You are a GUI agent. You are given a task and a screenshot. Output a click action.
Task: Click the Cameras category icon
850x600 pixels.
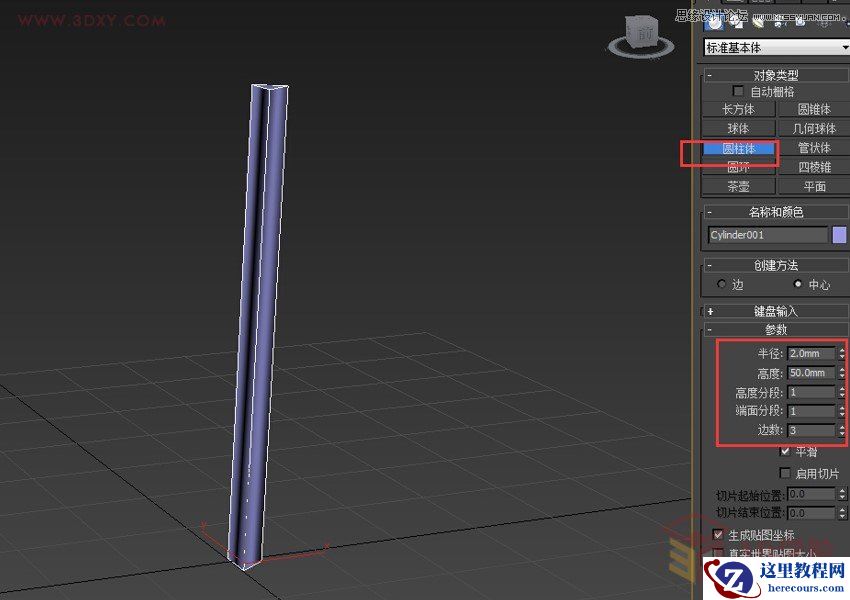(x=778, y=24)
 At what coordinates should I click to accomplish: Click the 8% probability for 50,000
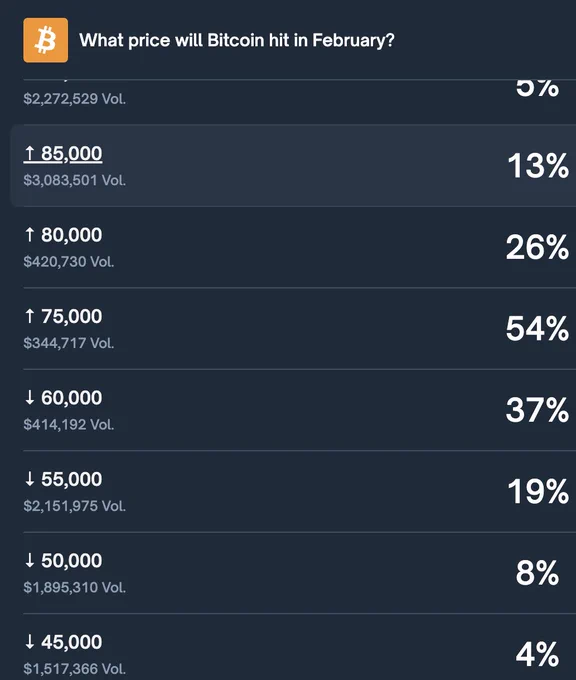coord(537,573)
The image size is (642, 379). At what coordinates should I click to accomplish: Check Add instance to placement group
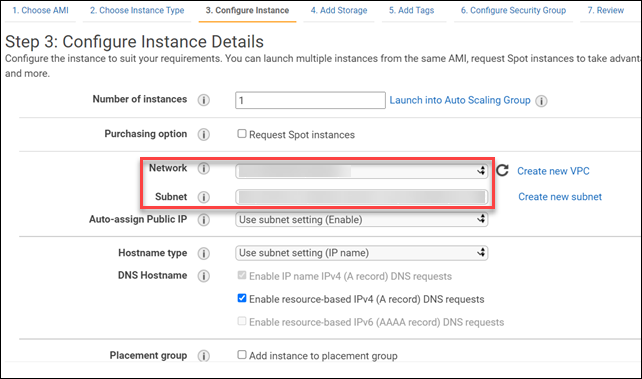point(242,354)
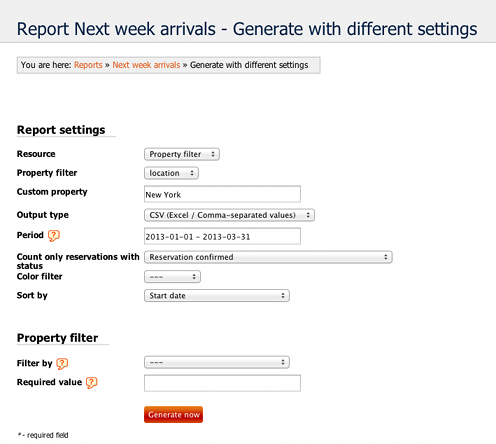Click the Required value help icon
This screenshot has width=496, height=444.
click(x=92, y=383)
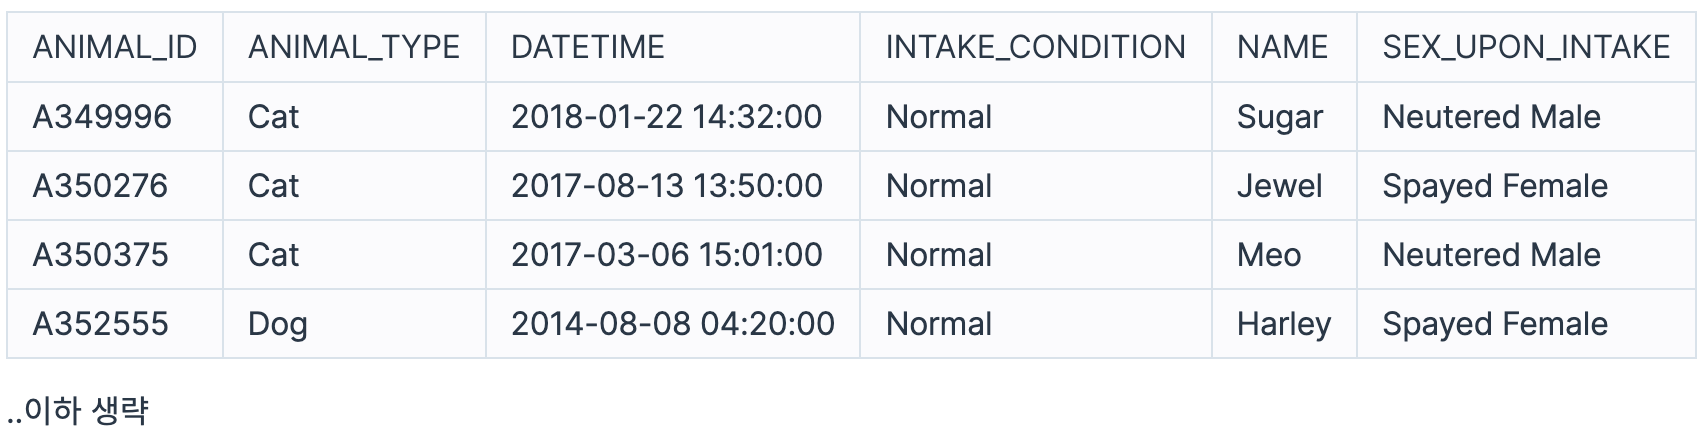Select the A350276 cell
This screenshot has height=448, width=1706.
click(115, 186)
§ §
> Exercise details
Every line from the one containing "Task: Click the Cameras category icon" through the end of the entries above, both included, should be extracted exactly, with pictures left out.

> Response
Task: Click the Cameras category icon
850x600 pixels.
(x=778, y=24)
 At what coordinates should I click to accomplish: Click the 8% probability for 50,000
coord(537,573)
The image size is (642, 379). At what coordinates should I click to accomplish: Check Add instance to placement group
point(242,354)
Click the Required value help icon
This screenshot has width=496, height=444.
click(x=92, y=383)
Select the A350276 cell
This screenshot has height=448, width=1706.
click(115, 186)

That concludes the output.